### Input ###
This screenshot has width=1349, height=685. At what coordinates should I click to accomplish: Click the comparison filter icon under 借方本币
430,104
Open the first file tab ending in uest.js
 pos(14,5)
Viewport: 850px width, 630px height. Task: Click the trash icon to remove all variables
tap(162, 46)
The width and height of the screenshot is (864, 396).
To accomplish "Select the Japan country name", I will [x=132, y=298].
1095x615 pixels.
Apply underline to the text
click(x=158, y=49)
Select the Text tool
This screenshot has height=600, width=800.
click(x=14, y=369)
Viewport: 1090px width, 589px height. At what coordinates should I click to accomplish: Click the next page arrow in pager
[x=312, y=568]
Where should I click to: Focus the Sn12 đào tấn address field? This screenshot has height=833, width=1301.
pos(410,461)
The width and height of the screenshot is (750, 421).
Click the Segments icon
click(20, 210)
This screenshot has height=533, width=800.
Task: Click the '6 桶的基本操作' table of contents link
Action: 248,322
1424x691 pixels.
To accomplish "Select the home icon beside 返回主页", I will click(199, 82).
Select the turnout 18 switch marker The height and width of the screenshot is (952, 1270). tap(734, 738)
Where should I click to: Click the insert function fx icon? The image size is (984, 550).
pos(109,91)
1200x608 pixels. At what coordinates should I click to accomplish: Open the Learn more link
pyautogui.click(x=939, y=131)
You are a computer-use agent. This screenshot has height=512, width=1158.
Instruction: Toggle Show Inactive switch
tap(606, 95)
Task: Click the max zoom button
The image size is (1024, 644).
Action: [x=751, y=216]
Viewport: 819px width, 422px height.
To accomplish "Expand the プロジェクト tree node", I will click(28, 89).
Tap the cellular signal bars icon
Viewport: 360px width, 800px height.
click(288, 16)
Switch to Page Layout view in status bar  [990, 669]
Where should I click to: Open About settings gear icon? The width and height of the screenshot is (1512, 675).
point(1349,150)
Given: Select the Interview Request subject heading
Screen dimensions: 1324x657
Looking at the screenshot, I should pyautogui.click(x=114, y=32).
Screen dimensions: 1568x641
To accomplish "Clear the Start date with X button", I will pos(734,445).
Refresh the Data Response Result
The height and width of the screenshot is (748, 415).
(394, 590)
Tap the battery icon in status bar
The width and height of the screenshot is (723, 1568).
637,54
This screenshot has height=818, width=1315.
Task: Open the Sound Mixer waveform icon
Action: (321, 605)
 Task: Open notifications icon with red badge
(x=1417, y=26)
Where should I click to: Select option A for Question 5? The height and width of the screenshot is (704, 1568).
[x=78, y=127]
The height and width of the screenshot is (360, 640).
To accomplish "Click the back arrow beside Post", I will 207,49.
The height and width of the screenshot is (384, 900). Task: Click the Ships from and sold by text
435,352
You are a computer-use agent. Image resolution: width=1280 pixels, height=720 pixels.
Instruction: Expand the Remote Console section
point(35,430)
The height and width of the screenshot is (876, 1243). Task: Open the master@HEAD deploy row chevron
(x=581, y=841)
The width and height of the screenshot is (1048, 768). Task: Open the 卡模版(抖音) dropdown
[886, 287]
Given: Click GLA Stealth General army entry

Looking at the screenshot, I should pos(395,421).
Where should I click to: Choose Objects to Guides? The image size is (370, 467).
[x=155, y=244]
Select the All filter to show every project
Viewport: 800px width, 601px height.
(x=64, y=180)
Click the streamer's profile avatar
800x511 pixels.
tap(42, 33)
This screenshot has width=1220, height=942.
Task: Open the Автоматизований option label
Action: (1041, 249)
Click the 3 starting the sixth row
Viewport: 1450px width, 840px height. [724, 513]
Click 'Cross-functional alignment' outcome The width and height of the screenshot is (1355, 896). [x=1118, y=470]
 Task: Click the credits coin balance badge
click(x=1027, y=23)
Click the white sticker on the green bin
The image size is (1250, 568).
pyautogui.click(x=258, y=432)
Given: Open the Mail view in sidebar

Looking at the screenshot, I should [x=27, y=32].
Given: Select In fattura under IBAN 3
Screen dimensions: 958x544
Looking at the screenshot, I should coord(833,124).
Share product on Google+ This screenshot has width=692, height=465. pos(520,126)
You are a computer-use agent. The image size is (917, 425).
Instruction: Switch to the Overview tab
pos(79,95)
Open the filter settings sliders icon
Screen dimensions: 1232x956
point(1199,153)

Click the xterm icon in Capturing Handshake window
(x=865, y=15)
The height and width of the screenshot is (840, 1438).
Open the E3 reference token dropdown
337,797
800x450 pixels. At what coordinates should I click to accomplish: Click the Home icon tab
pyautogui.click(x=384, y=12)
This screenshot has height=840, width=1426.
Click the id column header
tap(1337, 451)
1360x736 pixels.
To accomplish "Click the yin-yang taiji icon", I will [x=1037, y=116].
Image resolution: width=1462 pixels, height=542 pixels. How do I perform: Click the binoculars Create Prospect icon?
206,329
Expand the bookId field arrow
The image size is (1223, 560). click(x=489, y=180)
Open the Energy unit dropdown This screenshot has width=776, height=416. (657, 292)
###
◆ **Task goal**
Lines with the word "button" in them are the answer; report each one from the data.

◆ **Output below**
Task: Click the max zoom button
To accomplish "Clear the Start date with X button", I will pos(734,445).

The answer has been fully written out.